3

I would like to specify the date format dd/MM/yyyy for a field of type date. I know the following methods:

  1. edit schema.xml and add the datetimeformat="dd/MM/yyyy" attribute to the <field /> tag involved, but I haven't tested it. Or,
  2. edit solrconfig.xml and add a <str>dd/MM/yyyy</str> tag to the processor of class solr.ParseDateFieldUpdateProcessorFactory. I'm sure this works because I've personally tested it.

I would like to use the managed schema and the Schema API instead of editing schema.xml.
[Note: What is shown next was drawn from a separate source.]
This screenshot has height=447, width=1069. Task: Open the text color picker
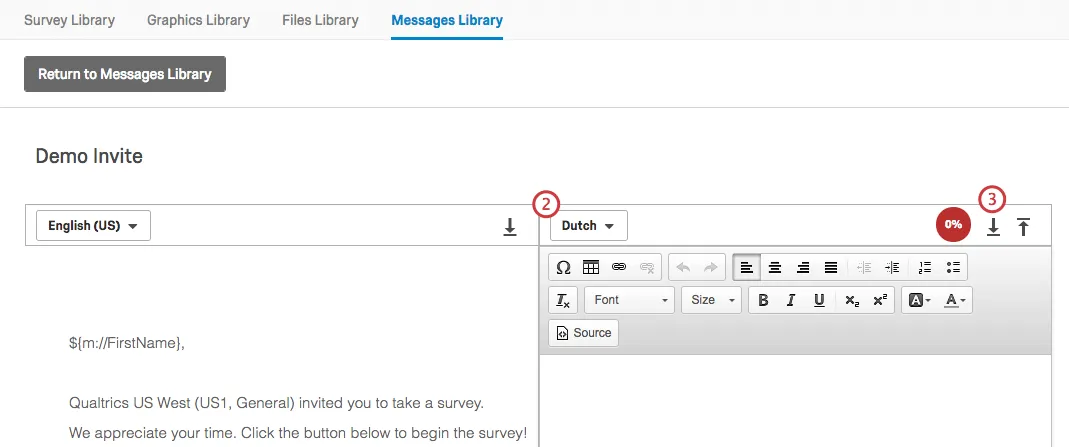click(x=956, y=300)
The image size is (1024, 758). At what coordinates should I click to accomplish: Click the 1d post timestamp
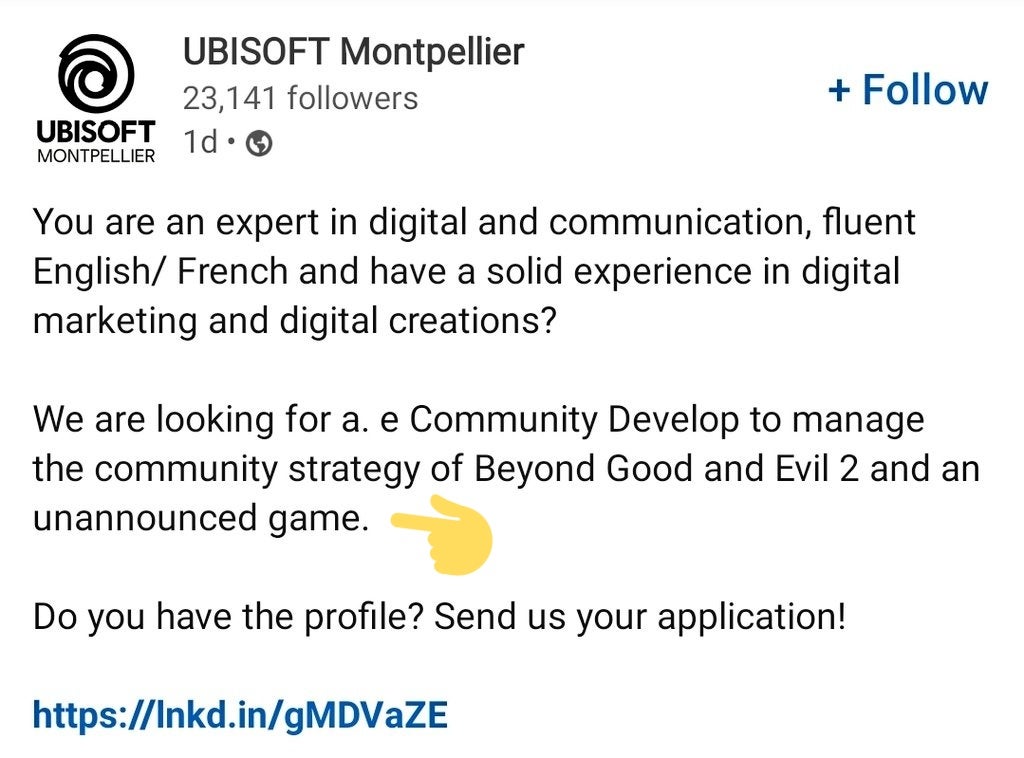(200, 142)
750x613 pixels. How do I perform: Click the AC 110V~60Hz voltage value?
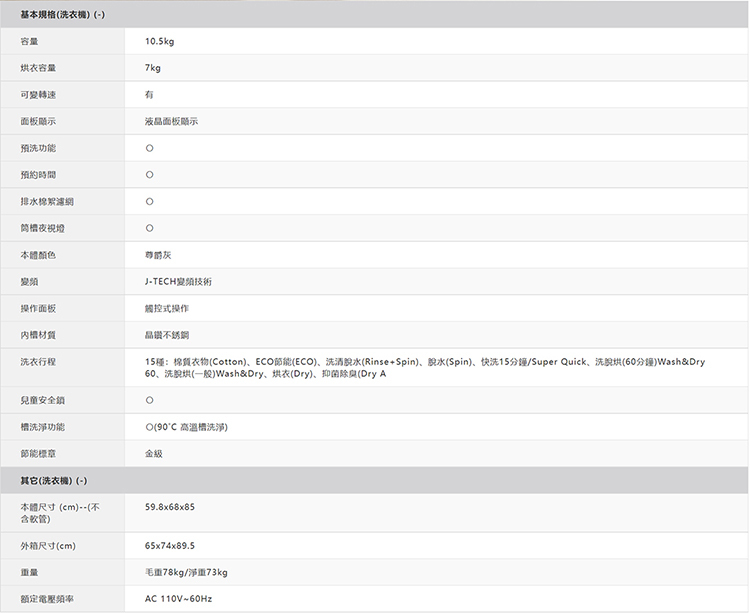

This is handy and useful both in standalone and Cloud Solr.

In order to add a date field, I do as follows:

curl http://localhost:8983/solr/test/schema -X POST -H 'Content-type:application/json' --data-binary '
{   
  "add-field":
  {
    "name":"mydate",     
    "type":"date",
    "stored":true, 
    "indexed":true
  }
}'

and to edit some field properties, like the stored property, I do:

curl -X POST -H 'Content-type:application/json' --data-binary '
{
  "replace-field":
  {
    "name":"mydate",
    "stored":false
  }
}' http://localhost:8983/solr/test/schema

If I try to set "datetimeformat":"dd/MM/yyyy" during the creation or the edit of the fields, I get an error.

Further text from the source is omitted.